# Outback 21Rs Mods



## sonomaguy (Jun 17, 2012)

Our bathroom sink, the cold water tap leaked all the time. Switched over to a new tap and hope it holds for a while.
The old tap


----------



## sonomaguy (Jun 17, 2012)

The new tap, straight replacement for the old one.


----------



## sonomaguy (Jun 17, 2012)

Here is the outdoor stove common to all Outbacks, both sides the same.
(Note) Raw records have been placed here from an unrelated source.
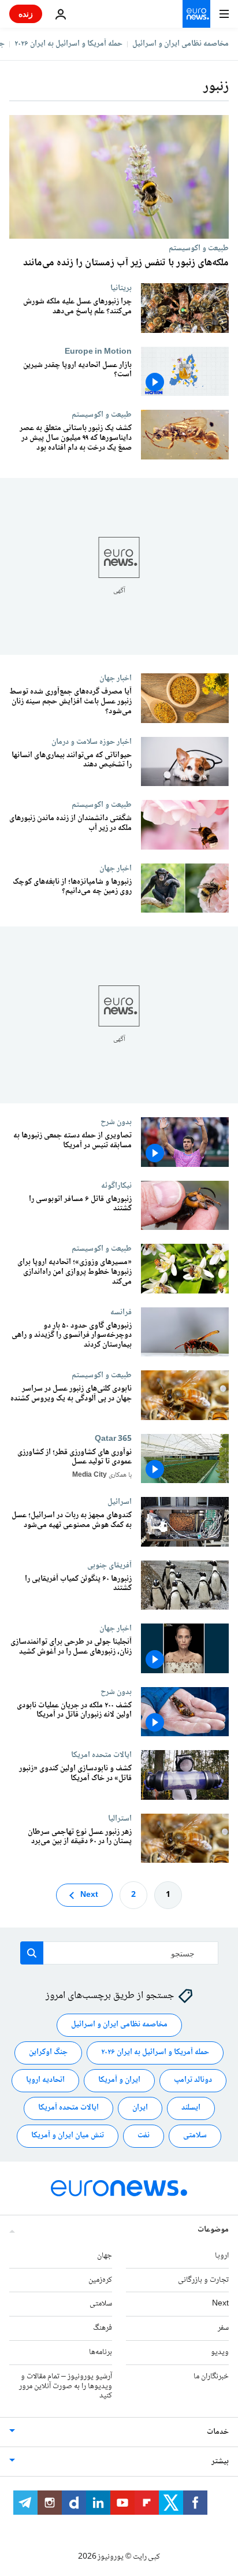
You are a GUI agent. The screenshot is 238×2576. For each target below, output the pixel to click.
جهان (104, 2255)
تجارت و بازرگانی (203, 2279)
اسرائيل (119, 1501)
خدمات (218, 2432)
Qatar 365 (113, 1438)
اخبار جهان (115, 678)
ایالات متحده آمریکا (68, 2108)
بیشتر (220, 2461)
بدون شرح (116, 1121)
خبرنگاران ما (211, 2376)
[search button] (31, 1953)
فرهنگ (102, 2328)
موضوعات (213, 2229)
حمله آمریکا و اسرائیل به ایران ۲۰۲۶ (68, 44)
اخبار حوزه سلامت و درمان (91, 741)
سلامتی (195, 2136)
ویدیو (220, 2352)
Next (89, 1895)
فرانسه (121, 1311)
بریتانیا (121, 287)
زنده (25, 13)
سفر (223, 2328)
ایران (140, 2108)
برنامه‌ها (100, 2352)
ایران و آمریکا (119, 2080)
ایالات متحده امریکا (101, 1754)
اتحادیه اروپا (45, 2080)
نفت (143, 2136)
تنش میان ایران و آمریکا (67, 2136)
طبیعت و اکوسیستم (199, 248)
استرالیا (120, 1817)
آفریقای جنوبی (109, 1564)
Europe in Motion (98, 351)
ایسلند (190, 2108)
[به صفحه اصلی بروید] (196, 14)
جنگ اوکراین (48, 2052)
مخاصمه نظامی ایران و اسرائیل (180, 44)
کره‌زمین (100, 2279)
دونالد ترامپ (193, 2080)
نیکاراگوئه (116, 1184)
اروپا (222, 2255)
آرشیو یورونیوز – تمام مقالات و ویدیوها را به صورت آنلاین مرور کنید (65, 2386)
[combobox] (119, 1953)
Here I used some one else's idea and used a turnbuckle for ease of adjustment and leveling.



I did change both sides.


----------



## sonomaguy (Jun 17, 2012)

Here is the water inlet cap, notice the plastic cap holder has broken off. My buddy suggested using a chain to help hold it on. Also, since my backflow valve does not seem to be working I had to put in a pipe plug so I could run the pump if need be. The plastic cap would always just blow off.


----------



## outbackgeorgia (Jan 28, 2004)

The inlet into which you screwed the pipe plug is actually a check valve and does not leak when running the pump if it is working correctly. Replace it and eliminate the need for a plug.
Dave


----------



## jasonrebecca (Oct 30, 2007)

You shouldn't have to plug the city water connection. What year is your 21rs? My outside stove doesn't look like that and I also have a sink outside. And on a maintenance note, you may want to replace the caulk around the water inlets.


----------



## sonomaguy (Jun 17, 2012)

Sorry for not responding, I was going to update today with the new electric jack. The trailer is an 04 I beleive. I was going to remove the old city water connection and put in a new one and as I was backing it off it popped back into place and works great now. No more leaking so I removed the plug and put the plastic cover back on. Now if I xcan upload my electric jack pictures, all will be good.


----------



## sonomaguy (Jun 17, 2012)

Before

After


Can hardly wait to go out and try it now. It is the Husky Brute, 4500. Bought it from Costco online.


----------



## Bernzacamping (Apr 27, 2015)

Any chance you can describe how you did the electric? I've been reading the reviews on the Husky and they seem to be fairly robust.

Looks good!


----------



## sonomaguy (Jun 17, 2012)

Bernzacamping said:


> Any chance you can describe how you did the electric? I've been reading the reviews on the Husky and they seem to be fairly robust.
> 
> Looks good!


Yes, it was just a positive wire, as the body is grounded to the trailer. I hooked the positive to a breaker and then straight to the positive wire coming from the battery. Fairly easy. I ordered this unit from Costco and it was here in 3 days.


----------